Airline Europa is a member of the SkyTeam Alliance and Spain’s third-largest airline, which gives an idea about how crucial this breach is. What makes it worse is that this time around, credit card details are exposed.
This is not the first time a breach has occurred within Air Europa’s systems. In fact, it’s also not the first time credit cards were accessed. How did this happen? What did the Airline do about it? Here’s everything we know.
Air Europa Breached: A High-Risk Incident
High-profile companies have been suffering cyberattacks for quite some time now, losing a lot in the process.
When a huge organization gets infiltrated, threat actors tend to harvest crucial data, which can aid them in future attacks on the affected parties.
Recently, Airlines around the world have been constant targets for cybercriminals. We mentioned that Air Canada was the latest, but before that, American Airlines and Indian Airlines – Akasa Air witnessed the same fate.
Unfortunately, unlike the latter, Air Europa’s breach exposed credit card information. The company sent emails to the affected individuals, warning them about the risk of card spoofing and fraud.
As a result, Air Europa urged everyone to cancel their credit cards immediately in order to prevent possible fraudulent use.

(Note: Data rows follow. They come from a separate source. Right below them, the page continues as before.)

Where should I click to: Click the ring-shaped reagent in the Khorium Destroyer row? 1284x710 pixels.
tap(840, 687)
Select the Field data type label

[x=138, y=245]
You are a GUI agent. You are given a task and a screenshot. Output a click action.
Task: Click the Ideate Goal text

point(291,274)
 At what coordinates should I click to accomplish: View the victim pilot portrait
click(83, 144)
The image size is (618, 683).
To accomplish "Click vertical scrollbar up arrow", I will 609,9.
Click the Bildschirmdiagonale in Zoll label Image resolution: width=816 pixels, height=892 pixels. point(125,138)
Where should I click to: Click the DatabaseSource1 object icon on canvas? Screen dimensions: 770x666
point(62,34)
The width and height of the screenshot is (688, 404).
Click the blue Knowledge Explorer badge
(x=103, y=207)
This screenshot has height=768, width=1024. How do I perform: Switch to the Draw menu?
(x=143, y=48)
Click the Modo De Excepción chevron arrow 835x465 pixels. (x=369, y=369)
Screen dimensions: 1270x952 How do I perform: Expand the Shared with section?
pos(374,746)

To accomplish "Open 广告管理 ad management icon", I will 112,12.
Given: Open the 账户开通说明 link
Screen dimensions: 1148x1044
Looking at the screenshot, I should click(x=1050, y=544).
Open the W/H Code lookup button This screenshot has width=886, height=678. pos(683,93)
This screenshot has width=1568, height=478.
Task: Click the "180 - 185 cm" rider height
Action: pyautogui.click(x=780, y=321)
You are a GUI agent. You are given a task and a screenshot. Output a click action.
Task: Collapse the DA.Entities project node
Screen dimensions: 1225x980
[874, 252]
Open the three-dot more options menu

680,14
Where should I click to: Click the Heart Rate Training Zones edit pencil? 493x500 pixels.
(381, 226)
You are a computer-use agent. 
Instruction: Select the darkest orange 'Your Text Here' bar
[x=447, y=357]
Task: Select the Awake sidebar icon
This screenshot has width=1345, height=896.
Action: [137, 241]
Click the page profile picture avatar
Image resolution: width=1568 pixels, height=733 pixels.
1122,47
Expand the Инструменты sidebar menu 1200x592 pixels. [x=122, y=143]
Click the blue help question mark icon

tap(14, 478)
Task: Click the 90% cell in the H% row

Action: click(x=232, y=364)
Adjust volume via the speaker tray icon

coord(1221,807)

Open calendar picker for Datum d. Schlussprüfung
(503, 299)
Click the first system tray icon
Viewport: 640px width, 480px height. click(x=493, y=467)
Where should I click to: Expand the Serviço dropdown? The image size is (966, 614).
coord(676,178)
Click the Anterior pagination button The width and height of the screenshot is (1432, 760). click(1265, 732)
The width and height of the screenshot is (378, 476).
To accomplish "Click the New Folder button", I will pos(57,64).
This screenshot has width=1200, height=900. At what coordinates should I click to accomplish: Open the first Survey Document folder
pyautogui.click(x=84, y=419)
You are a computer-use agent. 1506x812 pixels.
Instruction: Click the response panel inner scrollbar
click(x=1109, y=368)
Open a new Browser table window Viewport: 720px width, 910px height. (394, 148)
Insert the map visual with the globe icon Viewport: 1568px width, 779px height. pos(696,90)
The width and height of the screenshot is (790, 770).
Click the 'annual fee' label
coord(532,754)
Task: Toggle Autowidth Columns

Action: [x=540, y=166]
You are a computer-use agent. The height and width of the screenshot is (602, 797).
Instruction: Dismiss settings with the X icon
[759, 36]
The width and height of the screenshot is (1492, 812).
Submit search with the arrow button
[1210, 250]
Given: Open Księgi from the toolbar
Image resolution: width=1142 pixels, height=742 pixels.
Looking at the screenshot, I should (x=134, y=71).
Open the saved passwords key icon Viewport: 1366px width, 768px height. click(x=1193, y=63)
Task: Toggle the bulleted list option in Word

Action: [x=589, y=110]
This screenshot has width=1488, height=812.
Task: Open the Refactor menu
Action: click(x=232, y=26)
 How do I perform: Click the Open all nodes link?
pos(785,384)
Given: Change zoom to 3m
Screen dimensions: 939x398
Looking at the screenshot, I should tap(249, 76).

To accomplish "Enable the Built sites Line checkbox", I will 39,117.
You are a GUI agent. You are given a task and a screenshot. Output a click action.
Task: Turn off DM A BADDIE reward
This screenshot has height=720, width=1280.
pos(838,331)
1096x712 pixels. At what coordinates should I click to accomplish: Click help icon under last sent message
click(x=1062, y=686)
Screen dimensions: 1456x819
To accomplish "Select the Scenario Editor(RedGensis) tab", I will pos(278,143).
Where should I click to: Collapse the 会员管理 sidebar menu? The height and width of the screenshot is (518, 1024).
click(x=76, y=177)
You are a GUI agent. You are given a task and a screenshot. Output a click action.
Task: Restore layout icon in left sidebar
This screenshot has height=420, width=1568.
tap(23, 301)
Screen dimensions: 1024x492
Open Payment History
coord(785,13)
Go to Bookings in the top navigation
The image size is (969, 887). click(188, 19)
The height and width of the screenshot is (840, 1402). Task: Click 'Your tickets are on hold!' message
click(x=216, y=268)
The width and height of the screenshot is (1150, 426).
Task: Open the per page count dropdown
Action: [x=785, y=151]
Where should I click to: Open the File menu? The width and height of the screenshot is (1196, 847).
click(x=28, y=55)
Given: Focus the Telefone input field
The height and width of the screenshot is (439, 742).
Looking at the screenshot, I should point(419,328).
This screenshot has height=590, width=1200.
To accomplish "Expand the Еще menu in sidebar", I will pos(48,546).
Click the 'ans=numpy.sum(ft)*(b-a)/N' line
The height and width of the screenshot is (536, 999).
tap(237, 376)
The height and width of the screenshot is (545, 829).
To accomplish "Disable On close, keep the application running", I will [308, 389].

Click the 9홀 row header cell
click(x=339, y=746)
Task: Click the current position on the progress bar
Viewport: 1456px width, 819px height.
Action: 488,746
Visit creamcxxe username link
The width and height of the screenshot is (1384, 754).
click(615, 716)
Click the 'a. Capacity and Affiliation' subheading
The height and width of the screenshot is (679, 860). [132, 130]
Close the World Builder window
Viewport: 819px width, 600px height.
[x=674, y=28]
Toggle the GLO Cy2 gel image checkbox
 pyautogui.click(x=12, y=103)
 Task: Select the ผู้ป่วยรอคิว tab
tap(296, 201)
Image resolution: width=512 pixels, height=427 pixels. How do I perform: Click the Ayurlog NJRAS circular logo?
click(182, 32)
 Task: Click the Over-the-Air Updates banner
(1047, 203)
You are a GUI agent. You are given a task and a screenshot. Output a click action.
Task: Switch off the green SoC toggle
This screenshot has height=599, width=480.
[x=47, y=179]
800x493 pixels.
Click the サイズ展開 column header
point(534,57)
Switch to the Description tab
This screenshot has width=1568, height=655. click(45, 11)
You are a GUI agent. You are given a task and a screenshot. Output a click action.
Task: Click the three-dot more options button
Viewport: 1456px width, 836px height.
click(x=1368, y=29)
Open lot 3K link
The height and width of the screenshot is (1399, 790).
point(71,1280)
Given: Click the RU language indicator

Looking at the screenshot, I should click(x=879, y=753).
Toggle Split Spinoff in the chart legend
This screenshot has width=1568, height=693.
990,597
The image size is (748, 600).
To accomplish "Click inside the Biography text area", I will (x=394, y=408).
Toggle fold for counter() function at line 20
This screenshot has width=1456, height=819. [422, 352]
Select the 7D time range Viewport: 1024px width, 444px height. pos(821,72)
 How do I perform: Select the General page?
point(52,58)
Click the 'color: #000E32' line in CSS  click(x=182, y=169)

“At AIR EUROPA we are committed to the security and privacy of our customers. In light of this, we work daily to apply the best practices in the sector and comply with current regulations.
In accordance with this commitment, we inform you that a cybersecurity incident was recently detected in one of our systems consisting of possible unauthorized access to your bank card data, specifically the following:
• The number of the bank card ending in 9004.
• The expiration date of that card.
• The CVV of the card.
From the first moment we have put all our resources to contain the incident, adopting all the necessary technical and organizational measures.
Thanks to this, we have secured our systems, guaranteeing the correct functioning of the service. Additionally, we have made the due notifications to the competent authorities and necessary entities (AEPD, INCIBE, banks, etc.).Source: Air Europa
Note that this is not the first breach Air Europa had to go through. In fact, the company was fined €600,000 by the Spanish Data Protection Agency (DPA) back in 2021 for violating EU GDPR.
Back then, threat actors accessed bank accounts and used them in malicious activity, while Air Europa deemed the attack as medium-risk and decided not to inform affected individuals.
Not Your Average Mid-Risk Incident
Back in 2021, Air Europa suffered a breach and didn’t inform its customers. Now, the situation is different, but the results are the same – threat actors managed to steal credit card details.
The company is urging everyone to cancel their credit cards to prevent any future damage. We highly recommend that as well.
Cybercriminals can use your credit card for all sorts of malicious practices. Be careful and remain vigilant. Don’t share any personal information with anyone who contacts you via email or phone calls.